Tante volte, ascoltando i commenti evangelici a più livelli, stranamente essi mi sembrano poco dissimili da quelli che mi ammannisce in radio-Maria nelle lunghe notti insonni Padre Livio, instancabile accanito noioso predicatore; o i giornalisti preparati del tipo di ‘Prima Pagina’, o qualche raro show televisivo qualificato sulla intricata attualità, o i discorsi che ovunque ascolto dalla tanto plagiata gente comune (il nuovo dio da adulare). Ovunque non c’è modo di uscire dall’empasse: non ascoltare nessuno o trovare il modo giusto di ascoltare. Nemmeno la mia lettura appassionata della Scrittura mi libera da tale empasse.
La liberazione la trovo nella preghiera, quando in essa mi metto nella disposizione di ascoltare la Parola autentica di Dio.
Ma la preghiera è efficace se mi distoglie dal cercare da me ed a mio uso e consumo; se non mi pone nella disposizione di ‘obbedire al tempo’ (S.Weil), e cioè al limite di qualsiasi parola e relativo atteggiamento umano.
Ed è difficile saper pregare: bisogna implorare la stessa preghiera perché sia lo Spirito a pregare in me e potere scoprire che i cosiddetti comandamenti sono dono, grazia, e che hanno la forza propulsiva di cambiare tutto: nell’operare, comunicare, vivere.

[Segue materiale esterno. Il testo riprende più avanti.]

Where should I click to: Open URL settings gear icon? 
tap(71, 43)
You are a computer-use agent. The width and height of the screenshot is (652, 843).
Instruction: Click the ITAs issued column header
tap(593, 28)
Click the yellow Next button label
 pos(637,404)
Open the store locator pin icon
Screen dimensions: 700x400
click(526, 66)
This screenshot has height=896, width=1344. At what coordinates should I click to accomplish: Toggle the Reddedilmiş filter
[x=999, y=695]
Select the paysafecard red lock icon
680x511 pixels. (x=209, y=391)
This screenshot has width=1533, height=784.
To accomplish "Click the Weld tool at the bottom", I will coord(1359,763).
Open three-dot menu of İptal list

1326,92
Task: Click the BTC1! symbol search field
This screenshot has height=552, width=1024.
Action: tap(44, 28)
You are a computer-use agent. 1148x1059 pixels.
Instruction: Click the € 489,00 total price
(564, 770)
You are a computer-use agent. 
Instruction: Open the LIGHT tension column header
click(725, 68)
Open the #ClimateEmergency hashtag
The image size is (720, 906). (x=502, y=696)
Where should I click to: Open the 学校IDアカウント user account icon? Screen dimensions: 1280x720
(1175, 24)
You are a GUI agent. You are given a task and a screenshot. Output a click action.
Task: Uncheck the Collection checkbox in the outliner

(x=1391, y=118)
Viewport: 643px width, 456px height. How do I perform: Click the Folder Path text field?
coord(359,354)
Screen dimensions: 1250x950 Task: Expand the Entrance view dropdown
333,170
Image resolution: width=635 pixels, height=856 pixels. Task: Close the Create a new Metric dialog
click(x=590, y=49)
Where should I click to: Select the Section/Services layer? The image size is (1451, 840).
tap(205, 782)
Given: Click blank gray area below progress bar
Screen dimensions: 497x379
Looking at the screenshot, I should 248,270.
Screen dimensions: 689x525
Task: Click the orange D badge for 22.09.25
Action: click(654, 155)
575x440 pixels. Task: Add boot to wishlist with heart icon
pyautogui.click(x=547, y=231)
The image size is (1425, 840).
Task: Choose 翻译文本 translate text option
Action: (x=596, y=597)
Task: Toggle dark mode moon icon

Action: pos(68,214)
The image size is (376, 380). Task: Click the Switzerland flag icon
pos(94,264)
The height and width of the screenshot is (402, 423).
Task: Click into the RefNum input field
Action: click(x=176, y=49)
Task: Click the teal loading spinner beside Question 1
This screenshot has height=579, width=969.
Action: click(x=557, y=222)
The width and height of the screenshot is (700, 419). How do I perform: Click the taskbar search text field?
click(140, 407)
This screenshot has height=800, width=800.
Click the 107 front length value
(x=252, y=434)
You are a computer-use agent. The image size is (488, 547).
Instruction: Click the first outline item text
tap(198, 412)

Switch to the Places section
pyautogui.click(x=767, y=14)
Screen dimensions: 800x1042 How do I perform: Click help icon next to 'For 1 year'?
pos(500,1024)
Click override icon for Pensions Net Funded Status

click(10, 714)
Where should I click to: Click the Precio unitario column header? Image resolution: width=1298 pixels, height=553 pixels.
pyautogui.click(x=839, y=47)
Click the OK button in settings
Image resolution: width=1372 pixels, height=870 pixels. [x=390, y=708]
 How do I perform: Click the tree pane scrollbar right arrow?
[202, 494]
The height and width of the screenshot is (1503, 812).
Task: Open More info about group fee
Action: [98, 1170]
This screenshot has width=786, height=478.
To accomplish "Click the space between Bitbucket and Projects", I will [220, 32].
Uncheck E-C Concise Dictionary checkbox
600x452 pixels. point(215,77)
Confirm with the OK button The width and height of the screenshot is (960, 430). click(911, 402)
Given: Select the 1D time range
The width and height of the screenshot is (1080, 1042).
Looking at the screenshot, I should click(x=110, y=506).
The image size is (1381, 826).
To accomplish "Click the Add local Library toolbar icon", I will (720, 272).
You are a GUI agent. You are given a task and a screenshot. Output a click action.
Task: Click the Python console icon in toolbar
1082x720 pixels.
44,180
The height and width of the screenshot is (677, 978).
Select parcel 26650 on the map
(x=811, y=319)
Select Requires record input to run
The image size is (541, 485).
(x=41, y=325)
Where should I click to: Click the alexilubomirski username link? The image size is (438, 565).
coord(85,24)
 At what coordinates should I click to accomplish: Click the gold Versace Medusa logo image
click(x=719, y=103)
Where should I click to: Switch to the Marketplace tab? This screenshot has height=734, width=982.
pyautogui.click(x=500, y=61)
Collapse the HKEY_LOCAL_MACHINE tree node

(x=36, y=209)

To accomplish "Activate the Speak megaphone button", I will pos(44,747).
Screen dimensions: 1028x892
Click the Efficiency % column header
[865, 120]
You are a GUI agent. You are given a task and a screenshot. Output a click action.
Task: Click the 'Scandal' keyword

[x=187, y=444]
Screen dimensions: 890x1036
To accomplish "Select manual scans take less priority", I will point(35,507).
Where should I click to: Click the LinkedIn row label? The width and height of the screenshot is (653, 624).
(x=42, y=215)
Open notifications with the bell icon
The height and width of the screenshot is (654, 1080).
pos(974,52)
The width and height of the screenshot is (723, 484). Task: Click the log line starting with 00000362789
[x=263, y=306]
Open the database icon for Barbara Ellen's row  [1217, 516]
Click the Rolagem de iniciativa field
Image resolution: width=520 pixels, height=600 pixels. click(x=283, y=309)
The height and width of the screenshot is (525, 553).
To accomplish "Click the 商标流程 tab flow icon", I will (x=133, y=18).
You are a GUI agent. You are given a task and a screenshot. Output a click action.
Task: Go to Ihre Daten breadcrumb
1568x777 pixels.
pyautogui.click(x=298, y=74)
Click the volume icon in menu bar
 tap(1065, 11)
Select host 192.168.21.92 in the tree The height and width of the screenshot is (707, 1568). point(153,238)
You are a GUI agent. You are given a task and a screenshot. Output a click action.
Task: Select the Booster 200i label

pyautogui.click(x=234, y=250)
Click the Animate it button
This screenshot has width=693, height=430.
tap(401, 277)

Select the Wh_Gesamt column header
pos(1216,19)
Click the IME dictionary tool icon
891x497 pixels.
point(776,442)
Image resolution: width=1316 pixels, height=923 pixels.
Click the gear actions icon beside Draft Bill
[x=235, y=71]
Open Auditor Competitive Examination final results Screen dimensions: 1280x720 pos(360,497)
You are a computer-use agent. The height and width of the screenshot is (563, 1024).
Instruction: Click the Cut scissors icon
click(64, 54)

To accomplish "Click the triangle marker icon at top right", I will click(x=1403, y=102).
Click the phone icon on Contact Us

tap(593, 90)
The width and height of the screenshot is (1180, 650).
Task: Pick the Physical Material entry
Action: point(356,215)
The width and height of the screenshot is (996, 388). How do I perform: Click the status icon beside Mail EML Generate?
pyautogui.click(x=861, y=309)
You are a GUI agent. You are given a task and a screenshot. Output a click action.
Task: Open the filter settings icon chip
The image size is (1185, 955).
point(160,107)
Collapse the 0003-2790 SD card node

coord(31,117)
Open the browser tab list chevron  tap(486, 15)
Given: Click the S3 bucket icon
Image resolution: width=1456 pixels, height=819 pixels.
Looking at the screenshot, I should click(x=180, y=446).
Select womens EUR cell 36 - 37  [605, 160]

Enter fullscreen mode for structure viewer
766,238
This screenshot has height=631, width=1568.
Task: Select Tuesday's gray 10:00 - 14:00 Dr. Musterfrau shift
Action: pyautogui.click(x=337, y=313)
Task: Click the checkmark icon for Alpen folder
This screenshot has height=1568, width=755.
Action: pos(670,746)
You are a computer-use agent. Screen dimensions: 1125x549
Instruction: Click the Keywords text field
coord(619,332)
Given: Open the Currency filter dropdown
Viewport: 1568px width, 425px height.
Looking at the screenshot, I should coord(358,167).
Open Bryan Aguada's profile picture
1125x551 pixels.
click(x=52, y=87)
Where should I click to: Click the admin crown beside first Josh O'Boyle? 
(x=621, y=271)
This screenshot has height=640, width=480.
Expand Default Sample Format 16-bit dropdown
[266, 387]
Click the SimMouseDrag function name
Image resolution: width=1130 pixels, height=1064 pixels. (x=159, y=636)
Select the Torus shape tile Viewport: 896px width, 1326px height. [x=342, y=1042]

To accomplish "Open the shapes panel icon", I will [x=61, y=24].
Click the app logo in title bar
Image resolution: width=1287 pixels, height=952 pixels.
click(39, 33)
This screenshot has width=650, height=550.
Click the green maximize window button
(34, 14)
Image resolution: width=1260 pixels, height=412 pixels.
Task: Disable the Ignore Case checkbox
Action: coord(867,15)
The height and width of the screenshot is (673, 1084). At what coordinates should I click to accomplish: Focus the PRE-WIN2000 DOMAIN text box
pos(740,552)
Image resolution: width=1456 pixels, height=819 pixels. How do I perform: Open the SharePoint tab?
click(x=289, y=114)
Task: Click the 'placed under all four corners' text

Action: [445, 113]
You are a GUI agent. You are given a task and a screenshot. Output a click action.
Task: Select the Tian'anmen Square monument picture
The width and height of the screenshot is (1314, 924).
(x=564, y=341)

Gesù non prega con parole sue sulla croce, ripete salmi frutto di una sapienza senza confini geografici e temporali. Le sue parole sono frutto dei tale sapienza. La quale, in ultima analisi, non è umana.
- Insegnami, o Gesù, a pregare come Te
[Sarebbero utili gli sviluppi anche minimi da parte di chi legge, perché io davvero non so dire meglio e di più].